Une décision d’autant plus limpide sachant que le kilowatt est vendu à 0,081 2 euro en France contre 0,026 euro à Kazakhstan où BigBlock a concentré le plus gros de ses efforts en 2019.

Un come-back dans son pays natal

Pour BigBlock le choix de partir à l’étranger est certes motivé par sa politique énergétique sortant des sentiers battus. Celle qui l’encourage également à faire son come-back dans son pays natal maintenant que la transition écologique est au cœur des préoccupations pour la France engagée dans la lutte contre le réchauffement climatique. Un constat permettant d’ailleurs à Sébastien Gouspillou de dire que :

La prise de conscience des enjeux écologiques a bien progressé.

Sébastien Gouspillou

Cet homme à la tête de l’entreprise a même ajouté qu’en ce qui concerne le prix de l’électricité :

L’énergie sera chère, mais on peut le compenser avec la revente. En plus, nous sommes dans une logique de consommation circulaire.

Sébastien Gouspillou

Deux bonnes raisons qui ont contribué dans la prise de décision de BigBlock de revenir sur le sol français selon ce responsable mettant en exergue l’existence d’un projet qui devrait voir le jour à Montceau-les-Mines, en Saône-et-Loire en faisant allusion à l’ancien site d’Eolane que la communauté a décidé de relancer.
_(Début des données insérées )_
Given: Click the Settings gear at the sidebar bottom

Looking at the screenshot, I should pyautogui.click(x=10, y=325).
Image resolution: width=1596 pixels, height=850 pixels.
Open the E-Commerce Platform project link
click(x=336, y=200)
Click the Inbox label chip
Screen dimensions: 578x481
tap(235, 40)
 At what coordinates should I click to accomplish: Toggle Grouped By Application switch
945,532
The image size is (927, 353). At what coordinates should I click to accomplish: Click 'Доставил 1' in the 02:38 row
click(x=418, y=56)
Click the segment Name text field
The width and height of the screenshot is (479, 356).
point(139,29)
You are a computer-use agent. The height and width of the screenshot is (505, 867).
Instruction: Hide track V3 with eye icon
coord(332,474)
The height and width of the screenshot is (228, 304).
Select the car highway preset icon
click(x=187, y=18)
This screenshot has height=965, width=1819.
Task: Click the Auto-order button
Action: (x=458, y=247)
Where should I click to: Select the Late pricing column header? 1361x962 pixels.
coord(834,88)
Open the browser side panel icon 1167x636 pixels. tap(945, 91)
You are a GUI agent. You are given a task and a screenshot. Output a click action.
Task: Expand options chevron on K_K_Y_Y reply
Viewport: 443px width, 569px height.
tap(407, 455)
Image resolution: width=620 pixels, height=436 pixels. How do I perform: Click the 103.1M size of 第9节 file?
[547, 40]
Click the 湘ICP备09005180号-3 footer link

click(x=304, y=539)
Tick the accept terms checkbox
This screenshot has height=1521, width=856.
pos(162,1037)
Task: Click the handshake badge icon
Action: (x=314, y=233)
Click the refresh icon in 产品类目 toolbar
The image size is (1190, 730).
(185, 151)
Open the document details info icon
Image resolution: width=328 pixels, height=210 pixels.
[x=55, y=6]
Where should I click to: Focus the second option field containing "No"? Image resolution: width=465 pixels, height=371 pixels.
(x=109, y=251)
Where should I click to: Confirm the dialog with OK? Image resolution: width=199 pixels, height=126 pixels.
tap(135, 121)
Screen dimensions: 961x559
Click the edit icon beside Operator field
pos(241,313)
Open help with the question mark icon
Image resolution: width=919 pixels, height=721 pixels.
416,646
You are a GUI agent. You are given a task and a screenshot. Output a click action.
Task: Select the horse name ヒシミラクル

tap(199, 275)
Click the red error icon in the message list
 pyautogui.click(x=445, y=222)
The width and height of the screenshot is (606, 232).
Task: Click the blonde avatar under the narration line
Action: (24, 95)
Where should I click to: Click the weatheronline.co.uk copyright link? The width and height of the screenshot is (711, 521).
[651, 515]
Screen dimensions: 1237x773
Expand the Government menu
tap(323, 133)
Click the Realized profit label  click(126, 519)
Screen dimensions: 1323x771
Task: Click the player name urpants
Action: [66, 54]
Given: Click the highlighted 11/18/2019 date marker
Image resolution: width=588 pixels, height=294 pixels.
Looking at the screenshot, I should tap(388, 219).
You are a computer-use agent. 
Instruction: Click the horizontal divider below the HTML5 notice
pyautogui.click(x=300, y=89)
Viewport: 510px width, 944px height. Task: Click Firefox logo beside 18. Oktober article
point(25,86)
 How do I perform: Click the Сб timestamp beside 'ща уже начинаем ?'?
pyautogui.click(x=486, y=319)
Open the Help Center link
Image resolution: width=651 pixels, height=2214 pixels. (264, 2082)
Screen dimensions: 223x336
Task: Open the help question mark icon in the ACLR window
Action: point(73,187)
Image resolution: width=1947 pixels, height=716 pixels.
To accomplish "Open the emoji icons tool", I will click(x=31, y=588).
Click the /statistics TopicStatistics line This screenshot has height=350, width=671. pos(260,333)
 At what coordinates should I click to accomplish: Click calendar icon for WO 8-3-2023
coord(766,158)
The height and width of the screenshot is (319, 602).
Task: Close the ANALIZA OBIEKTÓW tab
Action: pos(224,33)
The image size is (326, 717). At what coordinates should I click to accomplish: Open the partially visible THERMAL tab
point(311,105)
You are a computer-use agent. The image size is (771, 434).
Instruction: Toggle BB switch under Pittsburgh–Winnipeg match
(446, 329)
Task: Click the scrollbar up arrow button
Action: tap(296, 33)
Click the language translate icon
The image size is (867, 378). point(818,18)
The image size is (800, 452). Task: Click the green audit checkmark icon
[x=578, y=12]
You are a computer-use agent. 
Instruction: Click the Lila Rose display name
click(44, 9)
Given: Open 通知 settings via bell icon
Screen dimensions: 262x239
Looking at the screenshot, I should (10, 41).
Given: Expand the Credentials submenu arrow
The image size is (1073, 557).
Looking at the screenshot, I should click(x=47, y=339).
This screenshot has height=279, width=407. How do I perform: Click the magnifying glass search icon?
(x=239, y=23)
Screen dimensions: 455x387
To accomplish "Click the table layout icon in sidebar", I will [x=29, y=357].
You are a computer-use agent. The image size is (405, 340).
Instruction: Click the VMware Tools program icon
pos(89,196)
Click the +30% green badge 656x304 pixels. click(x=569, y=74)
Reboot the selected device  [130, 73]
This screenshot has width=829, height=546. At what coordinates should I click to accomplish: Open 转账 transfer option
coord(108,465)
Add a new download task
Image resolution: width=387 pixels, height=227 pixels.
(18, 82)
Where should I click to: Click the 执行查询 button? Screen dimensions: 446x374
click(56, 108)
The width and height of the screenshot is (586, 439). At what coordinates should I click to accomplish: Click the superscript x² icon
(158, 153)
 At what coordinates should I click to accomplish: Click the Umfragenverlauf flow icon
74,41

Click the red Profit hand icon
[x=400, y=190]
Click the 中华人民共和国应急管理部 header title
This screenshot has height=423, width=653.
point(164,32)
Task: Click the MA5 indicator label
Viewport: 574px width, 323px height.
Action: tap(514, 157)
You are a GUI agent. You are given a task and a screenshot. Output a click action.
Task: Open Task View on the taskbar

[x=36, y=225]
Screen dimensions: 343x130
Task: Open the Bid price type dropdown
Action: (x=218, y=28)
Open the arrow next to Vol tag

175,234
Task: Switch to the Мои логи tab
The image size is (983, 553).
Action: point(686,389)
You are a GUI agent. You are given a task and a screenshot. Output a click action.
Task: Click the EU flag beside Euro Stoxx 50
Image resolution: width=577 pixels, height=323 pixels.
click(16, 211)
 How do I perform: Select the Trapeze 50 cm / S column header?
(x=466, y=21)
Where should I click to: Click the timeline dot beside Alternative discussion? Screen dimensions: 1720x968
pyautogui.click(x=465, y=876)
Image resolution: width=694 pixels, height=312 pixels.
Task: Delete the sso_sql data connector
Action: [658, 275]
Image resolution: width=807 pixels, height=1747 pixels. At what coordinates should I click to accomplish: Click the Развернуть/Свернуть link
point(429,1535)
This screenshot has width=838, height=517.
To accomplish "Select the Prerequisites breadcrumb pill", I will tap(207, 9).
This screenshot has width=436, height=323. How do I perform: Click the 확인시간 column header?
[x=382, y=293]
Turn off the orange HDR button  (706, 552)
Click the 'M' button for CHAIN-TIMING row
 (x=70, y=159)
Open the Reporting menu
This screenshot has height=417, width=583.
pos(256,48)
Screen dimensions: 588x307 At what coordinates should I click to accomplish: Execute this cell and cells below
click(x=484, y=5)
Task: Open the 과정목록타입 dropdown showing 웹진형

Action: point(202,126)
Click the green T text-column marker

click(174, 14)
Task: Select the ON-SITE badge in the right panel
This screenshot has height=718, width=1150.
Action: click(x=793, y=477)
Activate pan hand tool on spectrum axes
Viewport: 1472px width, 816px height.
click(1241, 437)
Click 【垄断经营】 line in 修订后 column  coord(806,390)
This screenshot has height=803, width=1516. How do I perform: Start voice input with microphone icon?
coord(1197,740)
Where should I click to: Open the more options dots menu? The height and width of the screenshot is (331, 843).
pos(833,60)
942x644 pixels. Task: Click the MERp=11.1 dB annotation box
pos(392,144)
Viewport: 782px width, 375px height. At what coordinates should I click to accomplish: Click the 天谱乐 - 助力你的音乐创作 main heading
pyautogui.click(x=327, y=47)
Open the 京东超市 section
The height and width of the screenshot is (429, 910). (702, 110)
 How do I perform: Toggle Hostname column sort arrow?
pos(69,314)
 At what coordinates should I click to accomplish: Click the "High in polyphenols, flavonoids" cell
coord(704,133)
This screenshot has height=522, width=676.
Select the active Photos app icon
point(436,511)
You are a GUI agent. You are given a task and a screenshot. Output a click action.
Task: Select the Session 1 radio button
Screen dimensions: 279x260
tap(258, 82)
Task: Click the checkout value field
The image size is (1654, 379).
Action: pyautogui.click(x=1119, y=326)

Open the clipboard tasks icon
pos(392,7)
À travers ce dessein en pleine préparation, cette société entend faire d’une pierre, deux coups :

  • Revendre la chaleur produite par les machines de minage à la collectivité ;
  • Assembler sur place des machines communément connues sous le nom de « ASIC » qui servent à miner.

Concernant ce dernier point, Sébastien Gouspillou a tenu à souligner que :

Aujourd’hui, tout est fait en Chine, alors qu’ils se fournissent en puces à Taïwan.